A mais avançada vacina contra a malária, mas que tem eficácia limitada, vai ser testada em grande escala no Quénia, no Gana e no Malaui, anunciou esta segunda-feira a Organização Mundial da Saúde (OMS). Em comunicado divulgado na véspera do Dia Mundial da Malária, a OMS adianta que o objetivo é vacinar pelo menos 360.000 crianças, entre 2018 e 2020.

A África é, de longe, o continente mais afetado pela malária, totalizando 92% das 429 mil mortes registadas em todo o mundo em 2015, devido a esta doença transmitida por mosquitos, referem dados da OMS. Segundo a Organização Mundial da Saúde, as crianças com menos de cinco anos representam mais de dois terços dessas mortes.

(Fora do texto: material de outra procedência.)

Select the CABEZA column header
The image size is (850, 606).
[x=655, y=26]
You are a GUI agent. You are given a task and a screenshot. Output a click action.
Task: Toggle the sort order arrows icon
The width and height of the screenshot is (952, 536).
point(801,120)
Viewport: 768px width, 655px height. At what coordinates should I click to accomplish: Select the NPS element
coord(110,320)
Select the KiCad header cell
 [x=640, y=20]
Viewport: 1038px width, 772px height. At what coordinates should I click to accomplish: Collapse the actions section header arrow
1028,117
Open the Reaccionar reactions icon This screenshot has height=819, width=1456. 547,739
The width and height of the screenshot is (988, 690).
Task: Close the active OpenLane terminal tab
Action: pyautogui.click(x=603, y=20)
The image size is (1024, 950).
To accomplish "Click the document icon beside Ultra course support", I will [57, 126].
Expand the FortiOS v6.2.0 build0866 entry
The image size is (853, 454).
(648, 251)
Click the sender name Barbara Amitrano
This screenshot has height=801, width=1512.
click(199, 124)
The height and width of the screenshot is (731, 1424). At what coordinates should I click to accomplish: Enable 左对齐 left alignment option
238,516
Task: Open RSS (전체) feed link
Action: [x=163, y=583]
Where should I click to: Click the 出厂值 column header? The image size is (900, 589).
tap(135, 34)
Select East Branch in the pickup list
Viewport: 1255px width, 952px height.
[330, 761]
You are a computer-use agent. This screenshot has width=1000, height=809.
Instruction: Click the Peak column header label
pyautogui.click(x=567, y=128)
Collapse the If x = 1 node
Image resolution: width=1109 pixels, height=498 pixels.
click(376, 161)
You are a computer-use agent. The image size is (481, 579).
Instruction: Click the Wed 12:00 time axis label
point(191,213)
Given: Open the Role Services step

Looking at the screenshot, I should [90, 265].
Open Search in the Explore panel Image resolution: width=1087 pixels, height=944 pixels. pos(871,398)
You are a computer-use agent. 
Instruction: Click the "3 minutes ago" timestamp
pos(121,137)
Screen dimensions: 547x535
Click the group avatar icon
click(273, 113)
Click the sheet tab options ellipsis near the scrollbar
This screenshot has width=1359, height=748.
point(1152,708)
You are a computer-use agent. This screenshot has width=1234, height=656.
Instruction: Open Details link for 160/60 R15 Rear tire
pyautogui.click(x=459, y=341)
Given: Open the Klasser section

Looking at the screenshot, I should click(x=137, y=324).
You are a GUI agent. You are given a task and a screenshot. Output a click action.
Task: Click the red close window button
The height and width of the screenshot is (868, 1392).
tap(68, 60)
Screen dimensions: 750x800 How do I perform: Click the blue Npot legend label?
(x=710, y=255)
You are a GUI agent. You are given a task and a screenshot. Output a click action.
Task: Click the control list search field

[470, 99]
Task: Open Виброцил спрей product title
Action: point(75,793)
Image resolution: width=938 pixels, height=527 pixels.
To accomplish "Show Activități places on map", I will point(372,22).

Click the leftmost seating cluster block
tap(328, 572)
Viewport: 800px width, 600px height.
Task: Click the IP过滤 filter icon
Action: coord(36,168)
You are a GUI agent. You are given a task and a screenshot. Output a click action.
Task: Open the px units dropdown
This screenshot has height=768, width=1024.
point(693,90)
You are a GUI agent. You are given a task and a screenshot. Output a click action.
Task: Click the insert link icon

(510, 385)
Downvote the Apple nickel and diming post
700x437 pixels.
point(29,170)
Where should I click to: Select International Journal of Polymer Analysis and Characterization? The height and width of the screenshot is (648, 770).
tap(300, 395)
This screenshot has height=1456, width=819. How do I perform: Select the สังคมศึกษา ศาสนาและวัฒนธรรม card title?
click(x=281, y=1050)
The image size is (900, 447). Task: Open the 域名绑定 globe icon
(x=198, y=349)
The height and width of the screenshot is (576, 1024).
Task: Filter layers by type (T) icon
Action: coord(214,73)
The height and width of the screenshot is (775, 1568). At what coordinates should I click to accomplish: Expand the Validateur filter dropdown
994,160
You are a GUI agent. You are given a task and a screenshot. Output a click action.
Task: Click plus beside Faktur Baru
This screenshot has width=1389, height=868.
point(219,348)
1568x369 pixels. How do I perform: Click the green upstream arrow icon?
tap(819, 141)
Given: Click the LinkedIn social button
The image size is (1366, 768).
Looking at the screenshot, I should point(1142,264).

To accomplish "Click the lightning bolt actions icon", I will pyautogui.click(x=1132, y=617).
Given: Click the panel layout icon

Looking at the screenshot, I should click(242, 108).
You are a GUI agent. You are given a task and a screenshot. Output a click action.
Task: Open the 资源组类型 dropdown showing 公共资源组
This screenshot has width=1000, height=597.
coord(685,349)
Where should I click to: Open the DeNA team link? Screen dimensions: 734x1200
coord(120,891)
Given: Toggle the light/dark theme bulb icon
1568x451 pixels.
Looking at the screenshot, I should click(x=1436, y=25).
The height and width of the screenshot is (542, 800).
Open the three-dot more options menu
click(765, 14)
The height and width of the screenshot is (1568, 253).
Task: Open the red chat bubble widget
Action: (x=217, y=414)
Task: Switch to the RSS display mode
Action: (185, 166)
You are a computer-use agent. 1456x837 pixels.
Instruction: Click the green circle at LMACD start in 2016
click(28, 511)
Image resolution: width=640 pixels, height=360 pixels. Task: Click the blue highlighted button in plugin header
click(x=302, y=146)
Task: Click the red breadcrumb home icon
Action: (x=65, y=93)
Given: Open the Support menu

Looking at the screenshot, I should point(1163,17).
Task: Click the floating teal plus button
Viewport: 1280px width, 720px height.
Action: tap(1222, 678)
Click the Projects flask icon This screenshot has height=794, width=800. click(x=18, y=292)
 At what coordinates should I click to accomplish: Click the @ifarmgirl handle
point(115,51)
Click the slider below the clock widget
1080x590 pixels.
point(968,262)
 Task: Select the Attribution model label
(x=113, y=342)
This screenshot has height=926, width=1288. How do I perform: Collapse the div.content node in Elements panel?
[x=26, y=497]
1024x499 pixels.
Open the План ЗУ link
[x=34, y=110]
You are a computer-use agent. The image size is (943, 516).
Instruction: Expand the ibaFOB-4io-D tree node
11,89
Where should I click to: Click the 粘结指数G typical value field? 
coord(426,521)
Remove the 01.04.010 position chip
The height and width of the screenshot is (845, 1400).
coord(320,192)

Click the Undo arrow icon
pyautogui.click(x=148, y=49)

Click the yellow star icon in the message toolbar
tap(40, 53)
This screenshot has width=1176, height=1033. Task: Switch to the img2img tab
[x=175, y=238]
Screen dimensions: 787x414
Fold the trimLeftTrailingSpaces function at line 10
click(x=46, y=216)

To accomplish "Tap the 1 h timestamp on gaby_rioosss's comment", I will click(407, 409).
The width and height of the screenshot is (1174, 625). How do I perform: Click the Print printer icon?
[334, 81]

Desenvolvida pela farmacêutica britânica GlaxoSmithKline (GSK), em parceria com a organização não-governamental Path Malaria, a vacina Mosquirix (também chamada RTS,S) foi desenvolvida para crianças entre as seis semanas e os 17 meses. “Esta vacina poderá salvar dezenas de milhares de vidas em África”, disse à agência France Presse (AFP) a diretora regional da Organização Mundial de Saúde para África, Matshidiso Moeti,

O projeto-piloto deverá avaliar a eficácia da vacina “no contexto de um uso rotineiro”, assim como eventuais obstáculos logísticos, diz Matshidiso Moeti. Segundo a responsável, o projeto-piloto irá sensibilizar os pais para um novo ciclo de vacinação que não corresponde ao tradicional programa de vacinação (DTP, sarampo, etc.).

De acordo com um estudo realizado ao longo de vários anos, publicado em abril de 2015, a “RTS,S” tem uma eficácia modesta e baixa ao longo do tempo, mas é atualmente a vacina experimental mais promissora contra o paludismo, que mata, em média e todos os dias, 1.200 crianças na África subsaariana. “Com base nos resultados do estudo realizado, o CHMP (Comissão dos medicamentos para uso humano da EMA) concluiu que, apesar da eficácia limitada, a relação benefício-risco da ‘Mosquirix’ é favorável nos dois grupos de idade estudados”, acrescentou.